Law enforcement personnel records

The prosecution, often routinely, denies or fails to answer requests for derogatory information in the personnel records of law enforcement personnel involved in a case.  Some cite United States v. Henthorn (note the NMCCA, in at least one court order, has noted that no military appellate court has ruled that Henthorn states the applicable rule).

Here, courtesy of is an interesting federal court case.

The right to compulsory production of the searching officer’s personnel file that was specific only for potential impeachment material would be enforced under United States v. Nixon, Rule 17(c) [Fed. R. Crim. Pro.], and Colorado’s privacy standards (People v. Spykstra, 234 P.3d 662, 670 (Colo. 2010)). United States v. Neal, Civil Action No. 11-cr-00163-WJM, 2011 U.S. Dist. LEXIS 92151 (D. Colo. August 18, 2011):

And here is FA’s crop of the opinion.

Though Defendant does not refer to specific documents from the Officers’ personnel files, his request is limited to the topics of “work history and training, complaints against the individual officers, disciplinary actions, both pending and already adjudicated, notes, records and reports, commendations.” … This shows that Defendant has attempted to limit the evidence sought to be produced to those subjects most likely to yield impeachment material. Without having seen the personnel files, the Court cannot imagine how Defendant could be more specific.

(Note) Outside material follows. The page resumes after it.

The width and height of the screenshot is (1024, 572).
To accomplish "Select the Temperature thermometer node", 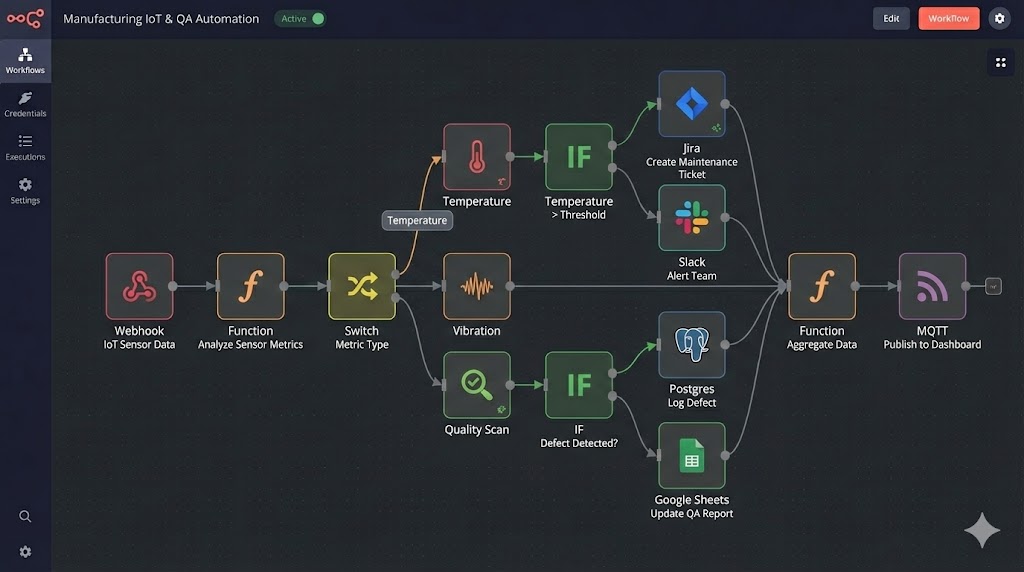I will [x=477, y=157].
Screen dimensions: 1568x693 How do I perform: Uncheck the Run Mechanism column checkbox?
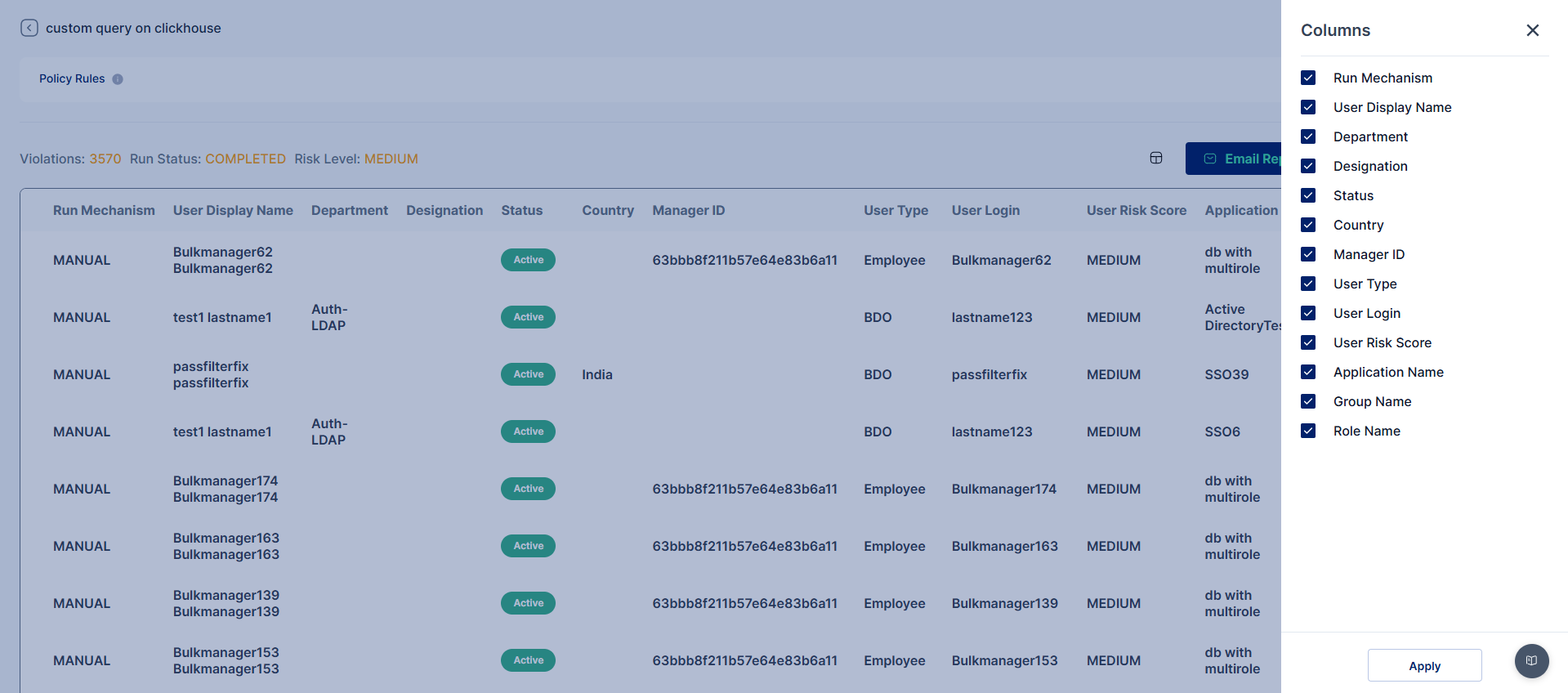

Note also, that the subpeona’s were filed by the defense ex-parte – not a problem in federal and other civilian courts.

In sum, the Court finds that Defendant’s right to compulsory process and to confront the key witness against him outweighs Officer F.’s right to privacy in his personnel file. However, so as to respect Officer F.’s privacy interests as much as possible, the Court will conduct an in camera review of the materials and will require that any materials ultimately produced to Defendant be subject to a protective order.

And in an important footnote 6, the court states:

To the extent that the subpoena for documents from the personnel files is arguably overbroad, the Court can and will correct such overbreadth during its in camera review. As discussed more fully below, the officers’ privacy interests in their personnel files warrant disclosure of only that information material to this case and likely to be relevant for impeachment purposes. The Court will be mindful of these considerations as it conducts its in camera review.